* [REQUIRED TASKS]:
#1 Quote the food scraps passage between "If you do have" and "soups, and stews.", inclusive.
#2 In the food scraps passage, what kind of flavor do broccoli stalks have?
#3 Carry on writing the food scraps passage from its last sentence.

══ PAGE EXTRACT

Surprising Ways to Cook with Food Scraps

Kale and Collard Stems

Kale salad and green smoothie lovers, rejoice! These recipes often call for removing the tough rib from your kale, to make the raw greens more palatable. But you can save those stems for cooking! When you cook them, those tough, chewy stems become crunchy and even develop a bit of sweetness that balances out the bitter kale taste beautifully. When you sauté, you actually don’t have to de-stem your kale or collard greens. Just chop and cook.

If you do have some kale stems sitting around, though, they stand on their own really well. Try this sweet and spicy stir fry or make a kale stem pesto!

Surprising Ways to Cook with Food Scraps

Broccoli Stalks

Like kale and collard stems, you can absolutely eat your broccoli stalks. They have a milder broccoli flavor and work well in stir fries, veggie roasts, soups, and stews.

════
══ SUPPLIED DATA

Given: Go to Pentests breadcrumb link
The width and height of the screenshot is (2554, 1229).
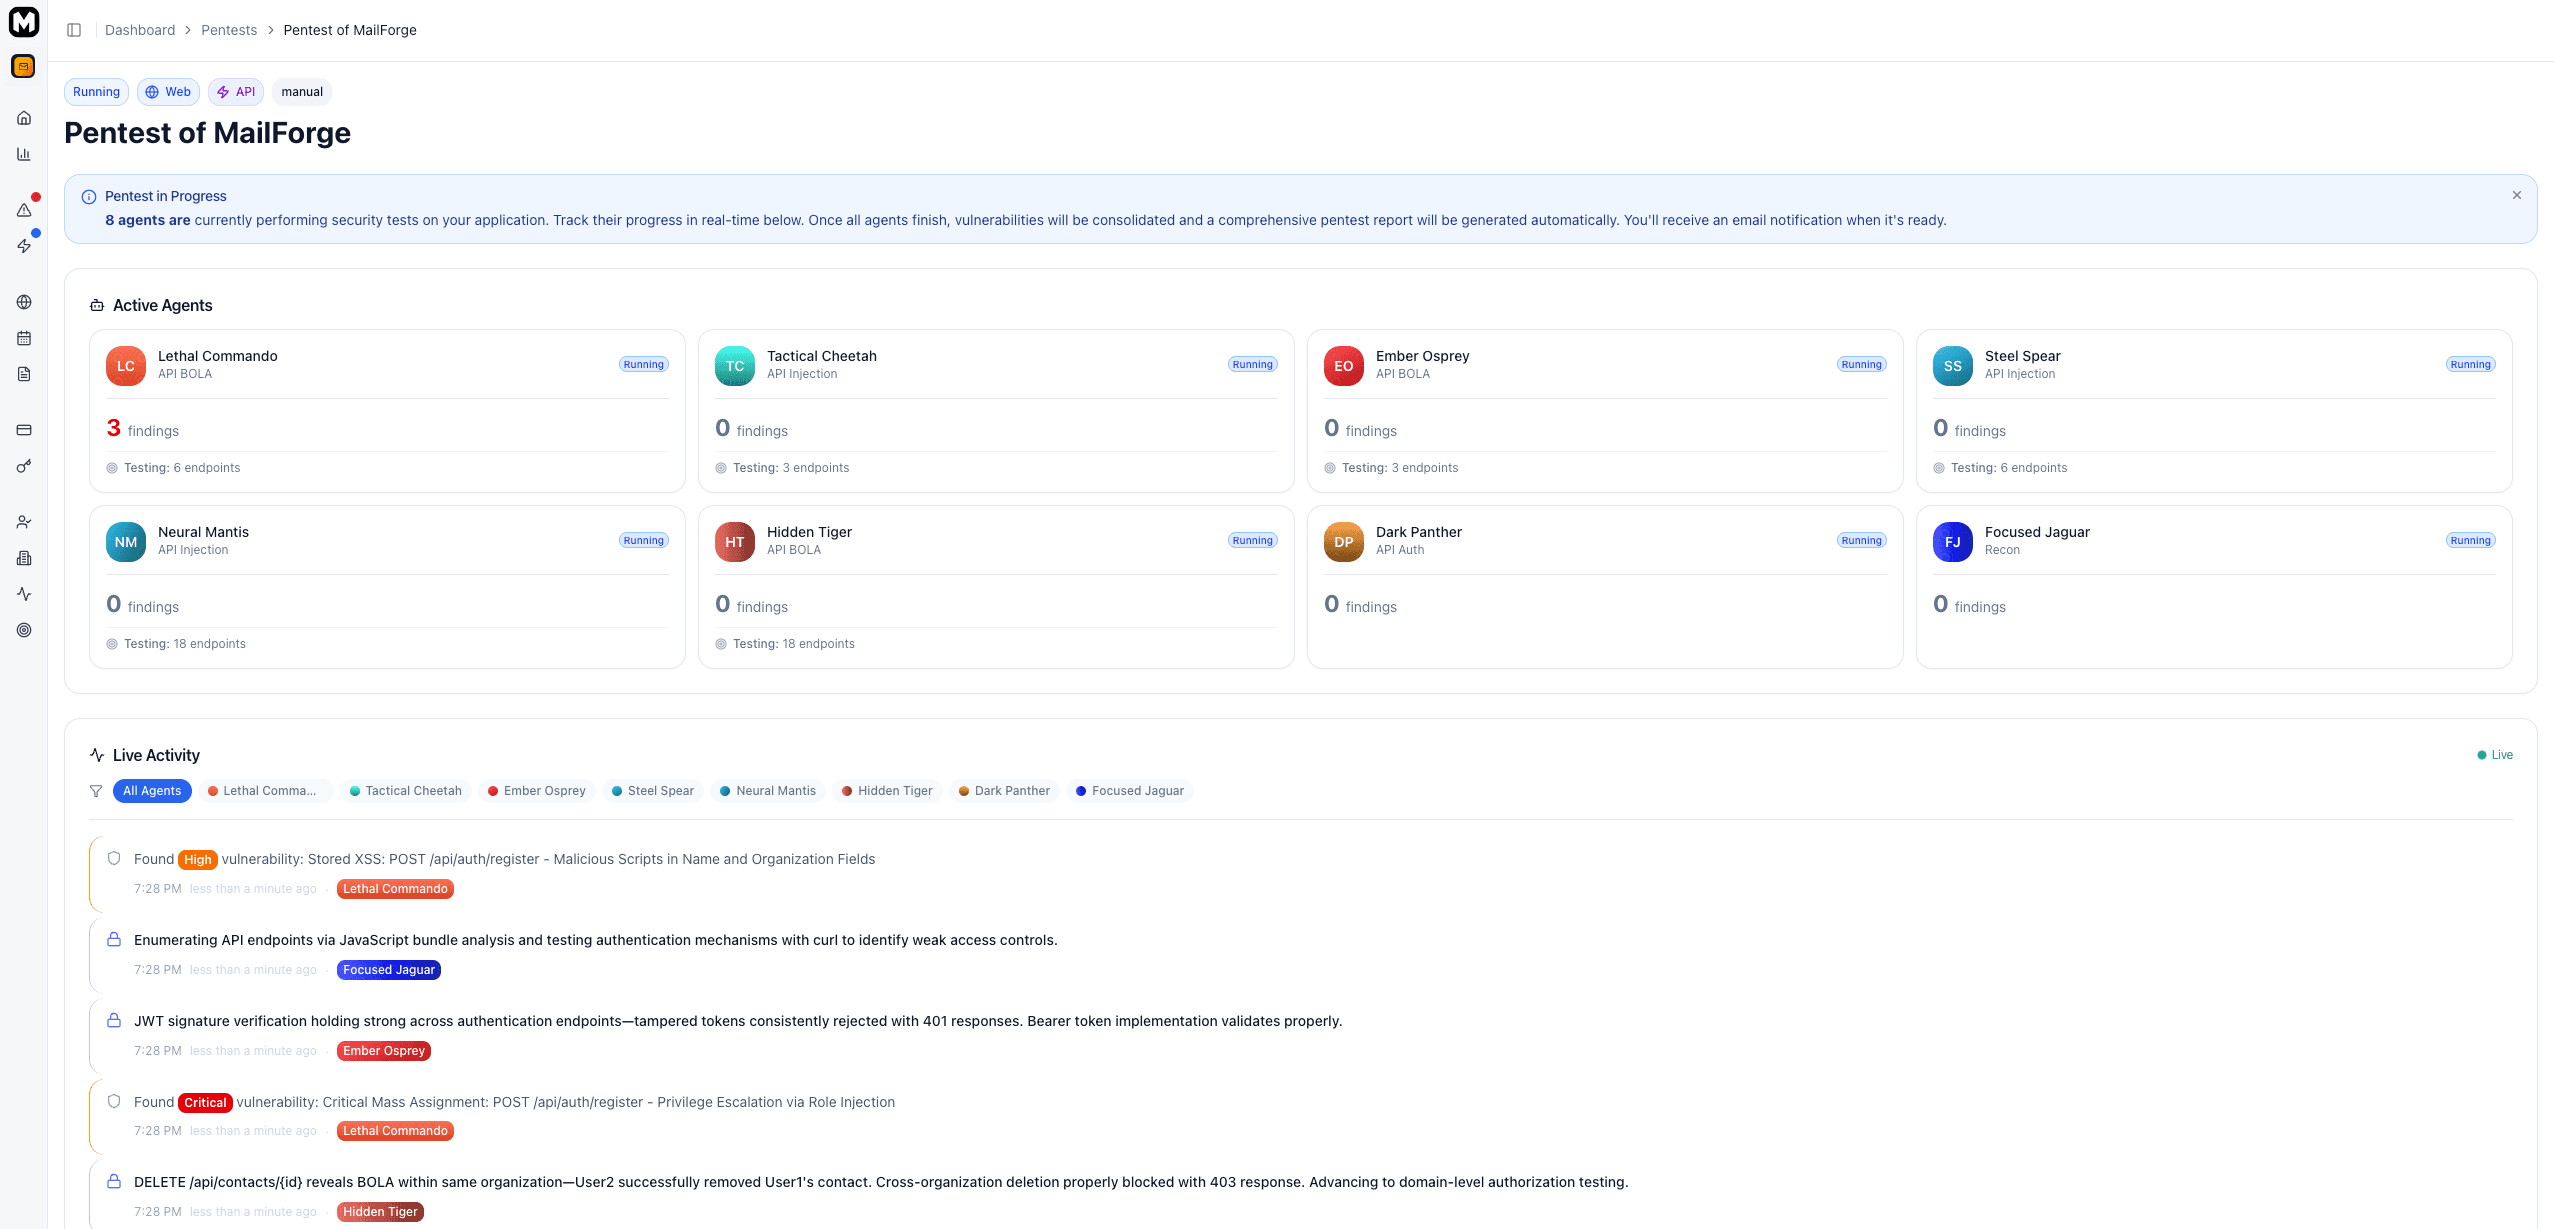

════

* [RESULTS FOR EACH TASK]:
#1
If you do have some kale stems sitting around, though, they stand on their own really well. Try this sweet and spicy stir fry or make a kale stem pesto!

Surprising Ways to Cook with Food Scraps

Broccoli Stalks

Like kale and collard stems, you can absolutely eat your broccoli stalks. They have a milder broccoli flavor and work well in stir fries, veggie roasts, soups, and stews.

#2 A milder broccoli flavor.

#3
I realized that I could cook broccoli stems when I dumped out a bag of frozen broccoli, and noticed that there are a lot of pieces that were totally not florets in the bag.  To prep your broccoli stalks, you do need to remove the tough outer skin. Just use a paring knife to slice it away. What’s left is the tender and juicy broccoli heart. Cook it up just like you would broccoli florets.

Surprising Ways to Cook with Food Scraps

There are chard stems in them thar pickles!

Beet Greens and Stems

If you’ve never eaten beet greens, you are in for such a treat! They work well anywhere that you’d use Swiss chard. Fun fact: Swiss chard is actually in the beet family. Like the carrot greens, you want to really wash those beet greens thoroughly. I use the same soak, scrub, rinse method that I use on my carrot greens.

Beet stems – and chard stems, while we’re at it – are great for adding crunch to mayonnaise-based salads. I use them in place of celery when making vegan egg salad. Beet or chard stems also work well as refrigerator pickles or in a stir fry.

A friend of mine likes using beet stems in her juices. They give the same sweetness and deep, red color that you get from beetroot.

Surprising Ways to Cook with Food Scraps

Don’t skin your kiwi!

Kiwi Skins

Kiwi skins are totally edible.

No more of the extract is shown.